Vertical tooth movements—specifically intrusion and extrusion—present a unique biomechanical challenge in clear aligner therapy. While aligners are known for their efficacy in mild to moderate malocclusions, vertical control requires precision, especially when working within biological and anatomical limits. For clinicians, the success of these movements lies not only in planning but in the diagnostic criteria used before initiating treatment.

Understanding the Biomechanical Landscape

Clear aligners apply forces through programmed tooth movements and attachments. However, due to their plastic nature and lack of fixed anchorage, achieving predictable intrusion or extrusion can be more complex than with traditional braces. Before planning, a careful evaluation of several vertical diagnostic parameters is essential.

Key Diagnostic Criteria
1. Root Length and Morphology

Short roots or tapered roots may limit the extent of movement possible without increasing the risk of root resorption. Pre-treatment radiographs and CBCT scans offer a detailed understanding of root integrity and support. Roots with abnormal anatomy (e.g., dilacerations) may pose resistance to movement or complicate force distribution.

2. Alveolar Bone Support

Adequate bone height and volume are essential to facilitate safe vertical movements. In patients with periodontal compromise or bone loss, attempting significant intrusion or extrusion can lead to further attachment loss or mobility. Bone mapping via CBCT helps visualize vertical bone limitations.

3. Crown-Root Ratio

A poor crown-to-root ratio (i.e., a long crown and short root) reduces the stability of the tooth during vertical forces. In such cases, even minimal extrusion can compromise long-term support. Diagnostic wax-ups or digital setups should account for this ratio when planning changes in vertical positioning.

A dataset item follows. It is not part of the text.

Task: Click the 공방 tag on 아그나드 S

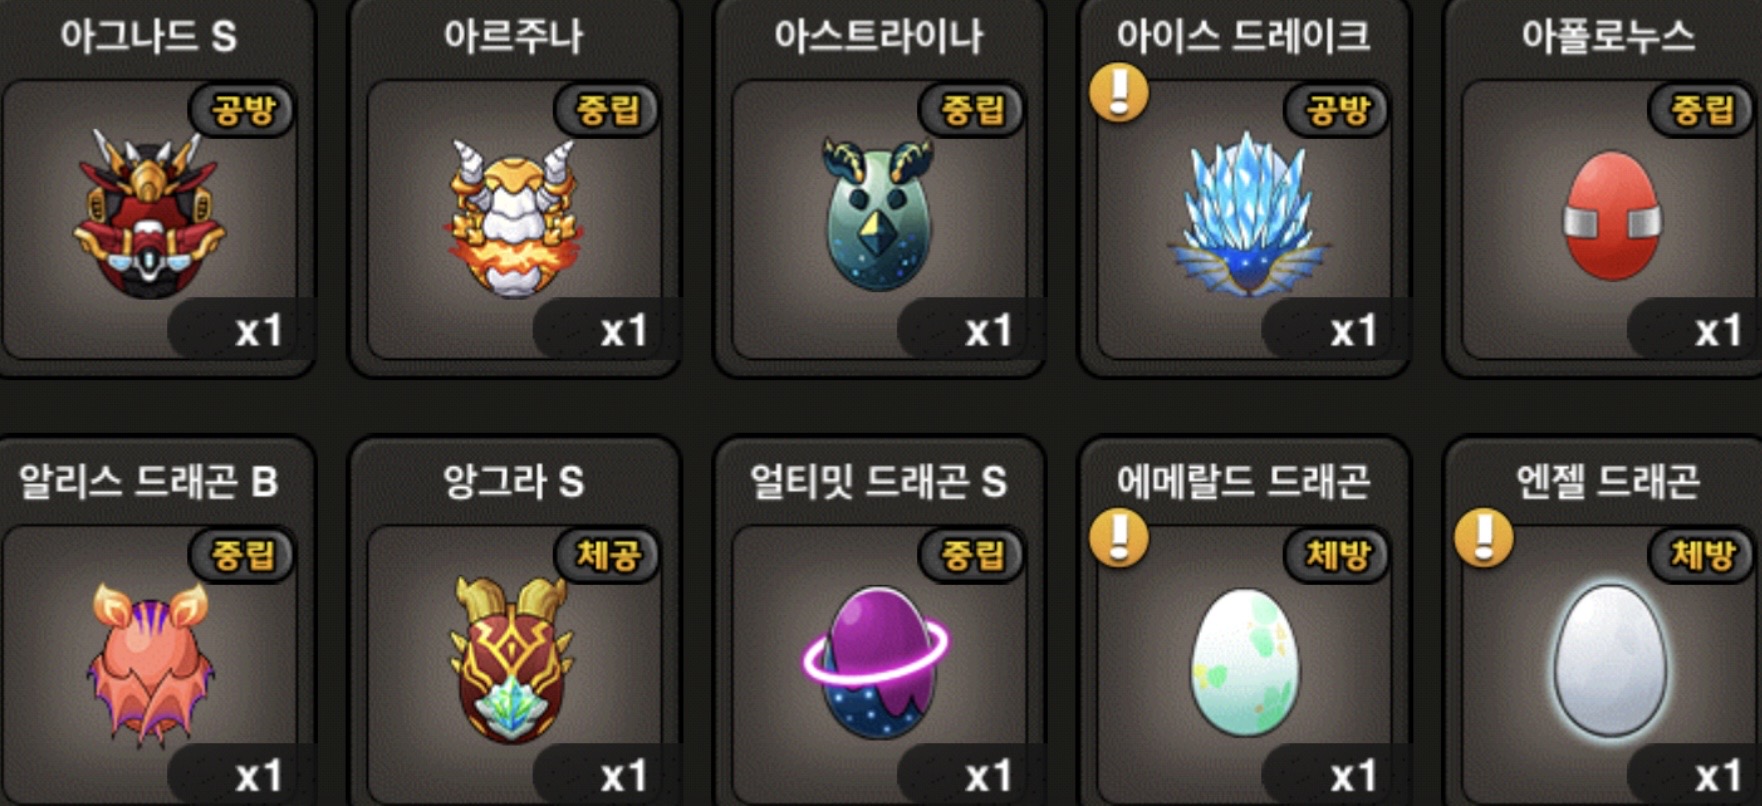Action: pyautogui.click(x=243, y=110)

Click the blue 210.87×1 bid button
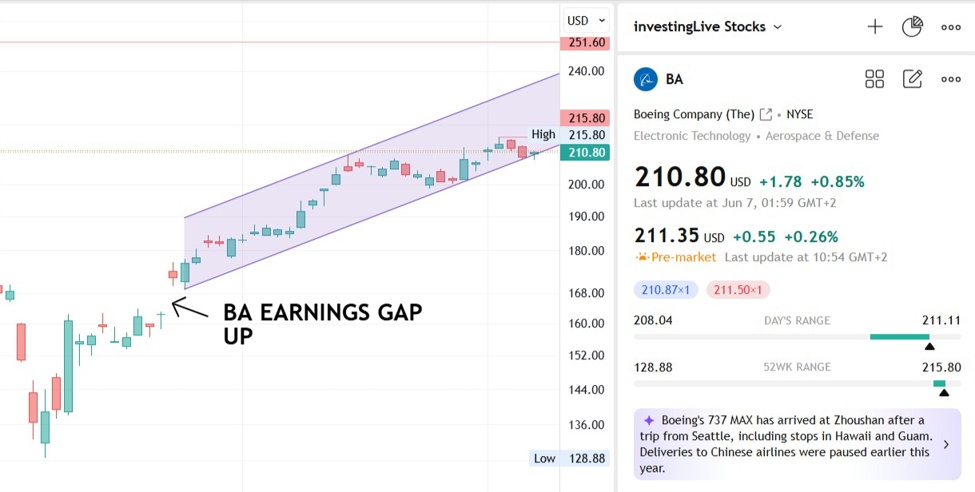[x=666, y=290]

4. Occlusal Forces and Functional Interference

Identifying the direction and intensity of occlusal forces is crucial. Teeth under high functional load may not respond well to intrusion or extrusion. Parafunctional habits like bruxism can further reduce the predictability of movement.

Case-Based Planning: Intrusion vs. Extrusion
Case 1: Intrusion of Overerupted Anterior Teeth

A patient presents with deep bite and overerupted upper incisors. Intrusion is planned using optimized attachments and sequential force staging. Pre-treatment imaging shows favorable root length and healthy bone support. The aligner plan limits the intrusion to 1.5 mm per tooth, staged gradually to minimize side effects. Interarch elastics may assist in anchorage if posterior support is insufficient.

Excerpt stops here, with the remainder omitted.